In the article on offshoring by Japanese companies during the Heisei period, which city was the author in on January 8, 1989?

--- Excerpt ---

Date of Issue: 7/March/2019

Offshoring by Japanese Companies during the Heisei Period

Tomikazu Hiraga, Ph.D.
Professor, Faculty of Management, Osaka Seikei University
Adjunct Research Fellow, NLI Research Institute

This article looks back on trends and changes in offshoring by Japanese companies over the Heisei period in the context of the economic development of the Asian emerging countries and other major changes in the international situation.

Only two months remain until the end of the Heisei period (Japanese calendar: January 8, 1989-April 30, 2019). With a new emperor about to be enthroned and a new period to begin, I would like to take this opportunity to explore trends and changes in offshoring by Japanese companies over that time, referring also to major changes that have occurred in Asia and internationally.

If I may start with my personal experience, on January 8, 1989—the first day of the Heisei period—I was over in Bangkok for the purpose of studying offshoring by Japanese firms into the Association of East Asian Nations (ASEAN) countries.

--- Given data ---

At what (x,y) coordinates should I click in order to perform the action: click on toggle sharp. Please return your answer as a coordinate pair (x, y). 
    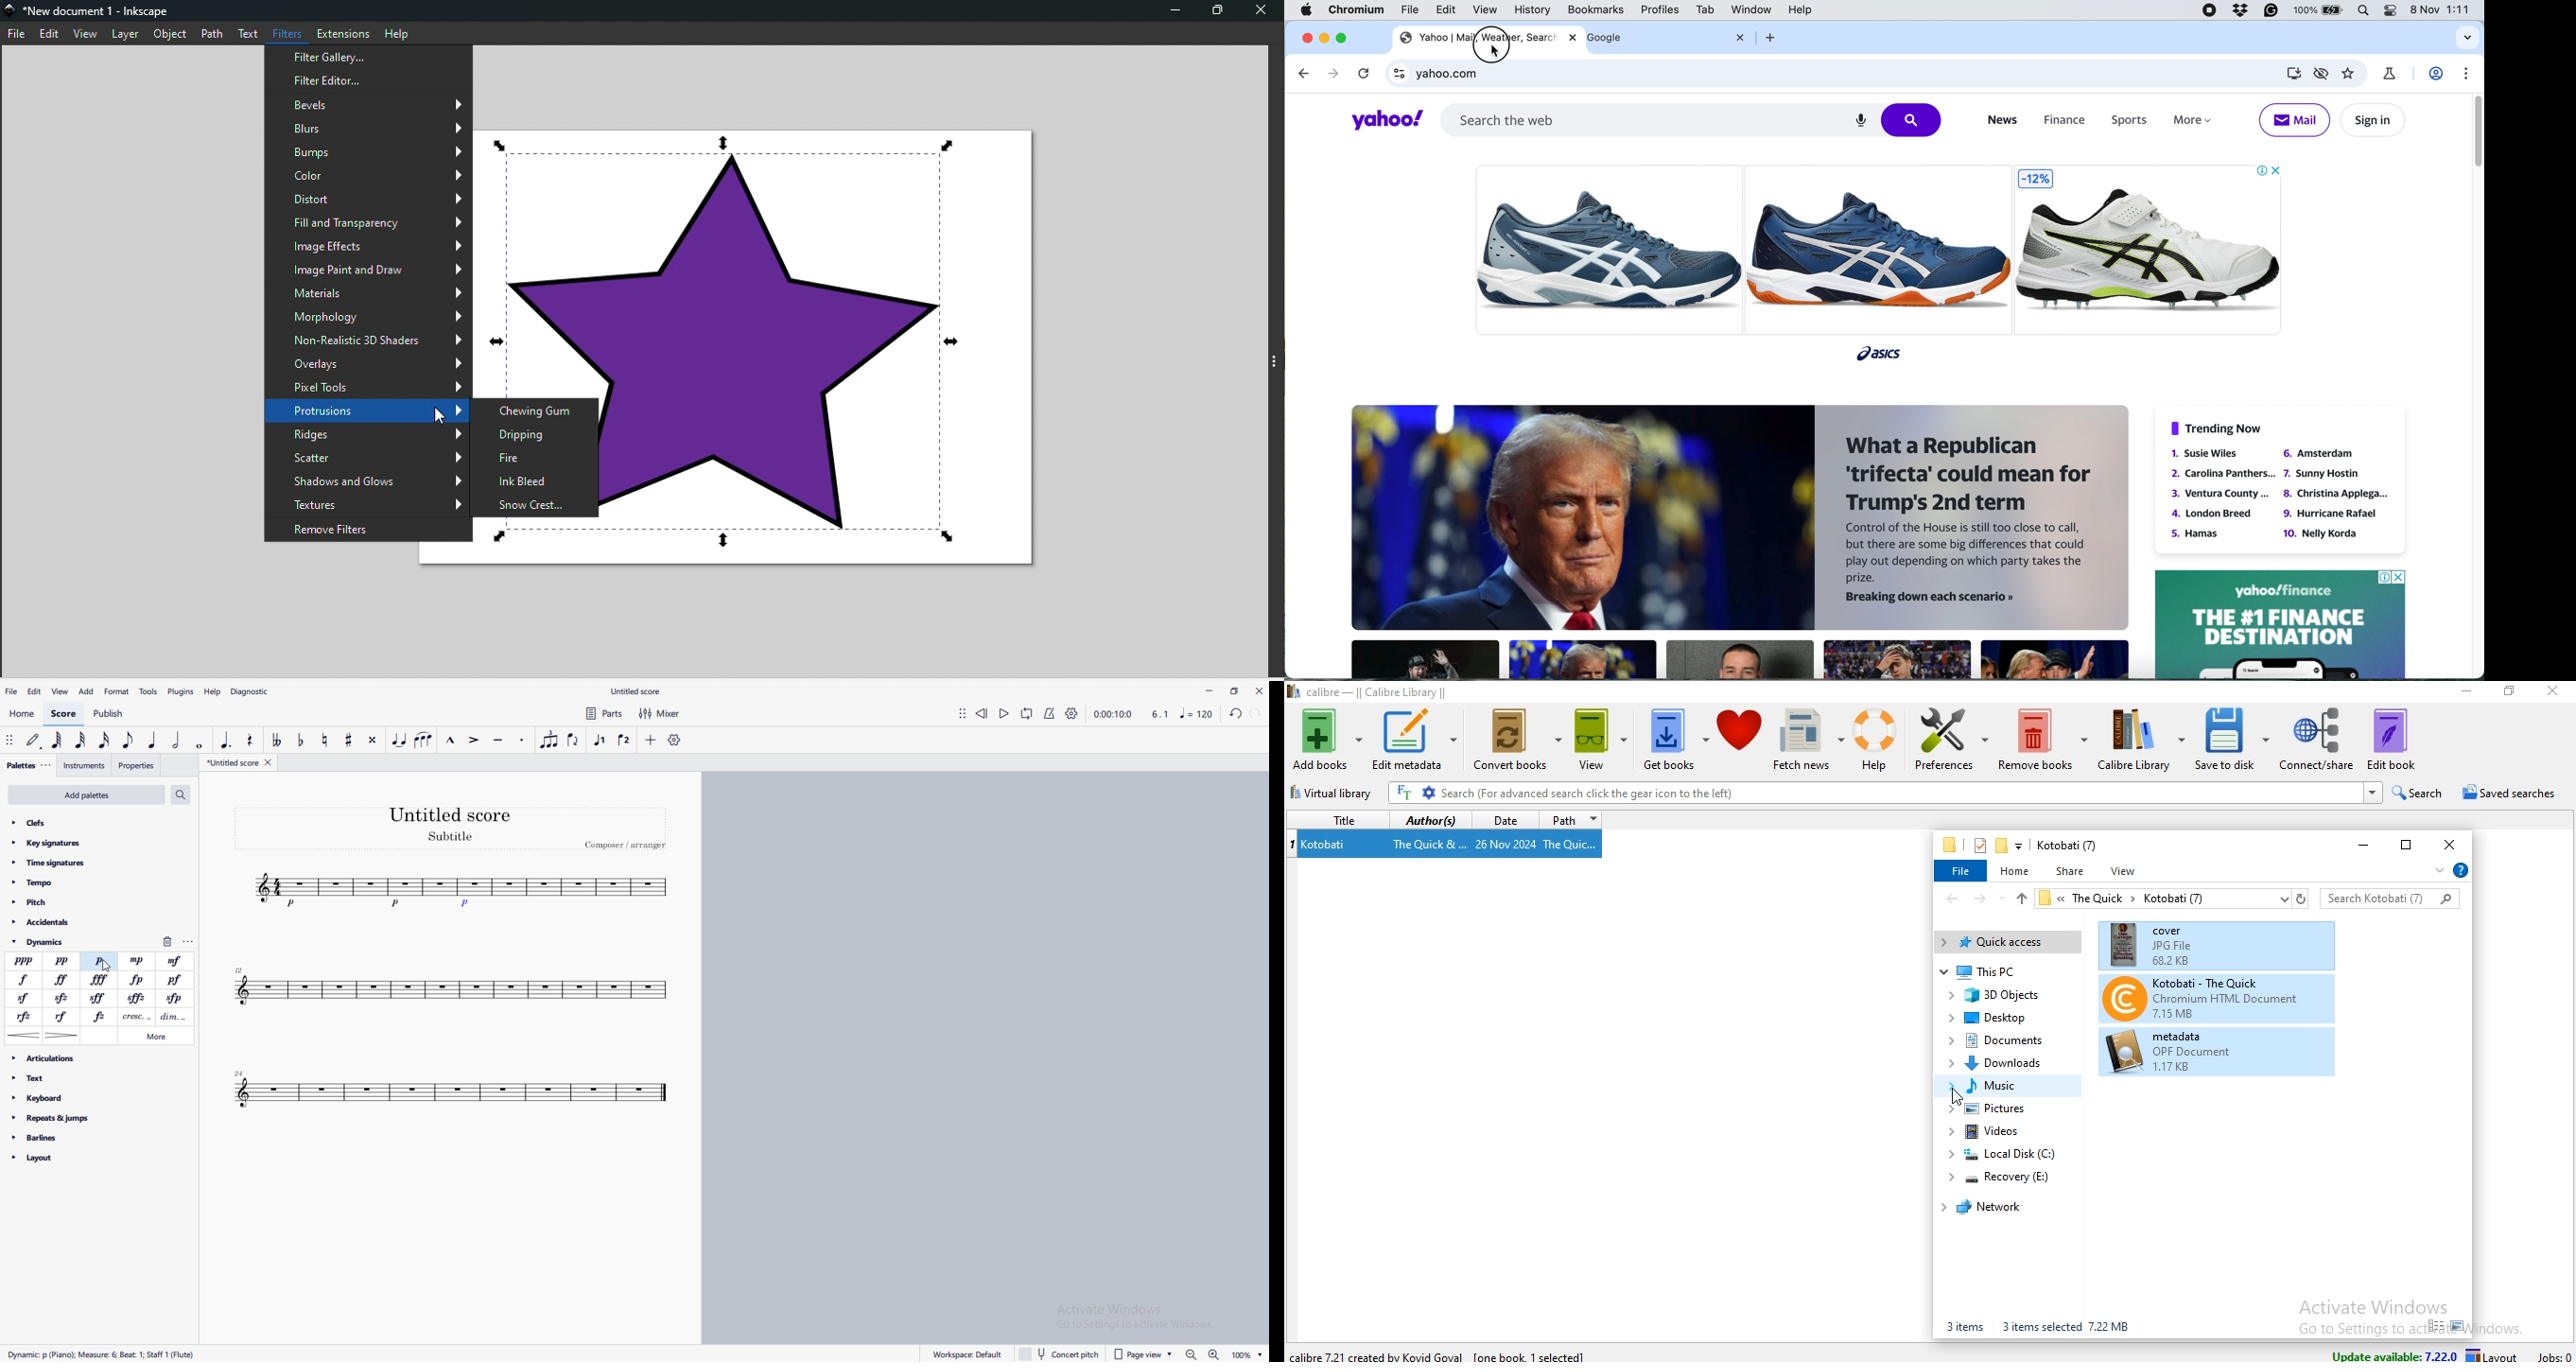
    Looking at the image, I should click on (348, 740).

---

→ **Full output**: Bangkok